What to do: For the listing that follows, give again exactly the lines from the one with "586x374 pixels. How" to the one with "Task: Click the ZZ664 registration value", including both.

Supplied data:
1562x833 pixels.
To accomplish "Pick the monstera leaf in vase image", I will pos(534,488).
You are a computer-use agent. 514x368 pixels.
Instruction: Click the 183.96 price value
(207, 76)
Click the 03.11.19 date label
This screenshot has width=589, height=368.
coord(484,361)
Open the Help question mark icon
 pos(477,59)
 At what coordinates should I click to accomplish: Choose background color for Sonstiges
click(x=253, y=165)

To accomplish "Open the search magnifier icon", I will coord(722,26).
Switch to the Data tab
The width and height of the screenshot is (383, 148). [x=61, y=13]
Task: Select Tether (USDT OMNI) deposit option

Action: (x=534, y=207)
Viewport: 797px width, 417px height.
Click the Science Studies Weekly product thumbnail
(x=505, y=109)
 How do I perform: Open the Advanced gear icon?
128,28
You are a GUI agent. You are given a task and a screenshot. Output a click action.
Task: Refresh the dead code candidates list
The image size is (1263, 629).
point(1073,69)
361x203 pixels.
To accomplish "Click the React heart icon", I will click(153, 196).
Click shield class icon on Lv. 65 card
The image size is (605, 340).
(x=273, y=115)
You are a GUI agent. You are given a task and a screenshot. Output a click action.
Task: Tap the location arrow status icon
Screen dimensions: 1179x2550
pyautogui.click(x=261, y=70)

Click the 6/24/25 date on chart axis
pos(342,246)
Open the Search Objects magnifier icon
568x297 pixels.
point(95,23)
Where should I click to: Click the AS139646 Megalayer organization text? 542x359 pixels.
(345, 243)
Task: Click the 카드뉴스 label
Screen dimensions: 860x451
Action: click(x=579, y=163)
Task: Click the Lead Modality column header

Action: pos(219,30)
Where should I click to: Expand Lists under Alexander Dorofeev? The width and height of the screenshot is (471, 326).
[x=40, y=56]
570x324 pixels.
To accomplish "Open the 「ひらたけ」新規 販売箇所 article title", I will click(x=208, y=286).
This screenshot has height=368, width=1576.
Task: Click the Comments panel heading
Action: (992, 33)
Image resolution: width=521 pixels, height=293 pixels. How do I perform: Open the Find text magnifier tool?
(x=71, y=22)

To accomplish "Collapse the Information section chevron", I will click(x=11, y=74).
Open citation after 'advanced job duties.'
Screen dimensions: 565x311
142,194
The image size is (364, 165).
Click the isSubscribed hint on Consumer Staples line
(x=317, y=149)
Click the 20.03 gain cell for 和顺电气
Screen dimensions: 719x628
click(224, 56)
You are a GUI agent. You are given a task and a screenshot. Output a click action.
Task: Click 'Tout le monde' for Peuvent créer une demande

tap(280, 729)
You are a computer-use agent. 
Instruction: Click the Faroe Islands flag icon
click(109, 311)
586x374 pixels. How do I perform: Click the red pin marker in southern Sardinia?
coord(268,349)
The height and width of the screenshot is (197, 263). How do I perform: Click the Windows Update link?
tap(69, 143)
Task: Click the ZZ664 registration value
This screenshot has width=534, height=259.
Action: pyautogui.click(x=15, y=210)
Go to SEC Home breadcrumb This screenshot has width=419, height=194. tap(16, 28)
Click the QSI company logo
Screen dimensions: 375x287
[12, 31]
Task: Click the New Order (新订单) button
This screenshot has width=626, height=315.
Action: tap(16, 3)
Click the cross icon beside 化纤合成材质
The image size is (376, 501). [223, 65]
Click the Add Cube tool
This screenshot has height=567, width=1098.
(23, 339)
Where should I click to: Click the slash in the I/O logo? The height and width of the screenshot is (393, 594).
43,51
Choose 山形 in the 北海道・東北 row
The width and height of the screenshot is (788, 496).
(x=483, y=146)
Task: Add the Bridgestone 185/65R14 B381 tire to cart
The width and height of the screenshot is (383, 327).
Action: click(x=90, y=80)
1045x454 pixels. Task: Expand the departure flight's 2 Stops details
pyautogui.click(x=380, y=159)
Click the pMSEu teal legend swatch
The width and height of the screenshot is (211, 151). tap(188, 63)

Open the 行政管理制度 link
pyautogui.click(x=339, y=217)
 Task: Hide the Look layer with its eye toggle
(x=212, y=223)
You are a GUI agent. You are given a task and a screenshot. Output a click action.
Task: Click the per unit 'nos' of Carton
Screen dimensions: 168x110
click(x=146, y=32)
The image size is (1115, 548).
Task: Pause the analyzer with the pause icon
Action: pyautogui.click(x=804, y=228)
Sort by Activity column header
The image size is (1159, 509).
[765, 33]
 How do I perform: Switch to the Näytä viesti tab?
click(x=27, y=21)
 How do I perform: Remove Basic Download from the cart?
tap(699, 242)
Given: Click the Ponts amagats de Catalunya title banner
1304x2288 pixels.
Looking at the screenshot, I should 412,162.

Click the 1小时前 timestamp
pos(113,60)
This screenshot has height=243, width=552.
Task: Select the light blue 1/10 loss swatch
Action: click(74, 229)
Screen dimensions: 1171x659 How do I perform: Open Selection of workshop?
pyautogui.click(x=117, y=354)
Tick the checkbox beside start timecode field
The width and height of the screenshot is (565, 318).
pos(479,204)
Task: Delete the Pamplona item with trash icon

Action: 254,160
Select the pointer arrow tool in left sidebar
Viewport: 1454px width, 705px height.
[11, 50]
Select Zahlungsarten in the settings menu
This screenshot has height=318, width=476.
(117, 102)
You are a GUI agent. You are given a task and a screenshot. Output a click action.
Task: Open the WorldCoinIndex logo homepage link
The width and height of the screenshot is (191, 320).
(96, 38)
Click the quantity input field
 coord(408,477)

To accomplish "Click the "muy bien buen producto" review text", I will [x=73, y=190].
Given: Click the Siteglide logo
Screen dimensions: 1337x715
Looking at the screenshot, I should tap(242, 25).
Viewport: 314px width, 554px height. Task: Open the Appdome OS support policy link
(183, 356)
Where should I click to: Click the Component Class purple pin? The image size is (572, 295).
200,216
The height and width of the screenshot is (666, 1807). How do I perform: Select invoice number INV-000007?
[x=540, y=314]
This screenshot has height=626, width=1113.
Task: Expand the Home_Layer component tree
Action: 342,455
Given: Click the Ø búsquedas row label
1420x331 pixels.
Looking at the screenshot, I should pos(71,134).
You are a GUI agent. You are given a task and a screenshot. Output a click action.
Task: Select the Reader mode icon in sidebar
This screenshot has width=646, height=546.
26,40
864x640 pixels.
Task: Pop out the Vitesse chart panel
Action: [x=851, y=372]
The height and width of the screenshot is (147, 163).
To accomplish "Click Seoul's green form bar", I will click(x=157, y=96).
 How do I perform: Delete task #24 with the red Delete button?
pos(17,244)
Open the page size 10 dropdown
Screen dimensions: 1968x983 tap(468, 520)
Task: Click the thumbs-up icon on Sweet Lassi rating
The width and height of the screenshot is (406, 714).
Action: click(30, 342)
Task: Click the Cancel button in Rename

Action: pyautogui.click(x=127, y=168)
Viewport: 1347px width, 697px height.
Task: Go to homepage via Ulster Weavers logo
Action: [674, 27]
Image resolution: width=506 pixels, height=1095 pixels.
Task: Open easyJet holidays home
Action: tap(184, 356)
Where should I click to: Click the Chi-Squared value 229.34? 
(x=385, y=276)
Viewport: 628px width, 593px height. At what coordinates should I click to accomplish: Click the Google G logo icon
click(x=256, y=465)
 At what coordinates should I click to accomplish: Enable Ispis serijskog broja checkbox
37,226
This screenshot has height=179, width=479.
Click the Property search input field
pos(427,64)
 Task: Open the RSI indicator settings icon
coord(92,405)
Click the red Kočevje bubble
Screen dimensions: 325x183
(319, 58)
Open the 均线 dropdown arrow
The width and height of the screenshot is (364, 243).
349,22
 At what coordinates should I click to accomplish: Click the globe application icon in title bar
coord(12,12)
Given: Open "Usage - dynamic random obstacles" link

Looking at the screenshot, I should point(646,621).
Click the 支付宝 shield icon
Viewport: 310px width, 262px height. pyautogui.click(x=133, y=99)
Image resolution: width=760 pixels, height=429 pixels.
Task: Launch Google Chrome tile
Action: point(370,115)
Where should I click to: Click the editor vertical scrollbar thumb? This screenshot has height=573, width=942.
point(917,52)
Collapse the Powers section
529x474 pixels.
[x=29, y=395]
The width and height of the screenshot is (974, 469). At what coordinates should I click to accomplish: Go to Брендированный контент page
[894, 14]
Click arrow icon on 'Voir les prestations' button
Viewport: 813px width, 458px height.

Written answer:
586x374 pixels. How do I perform: Click the red pin marker in southern Sardinia?
coord(268,349)
The height and width of the screenshot is (197, 263). How do I perform: Click the Windows Update link?
tap(69, 143)
Task: Click the ZZ664 registration value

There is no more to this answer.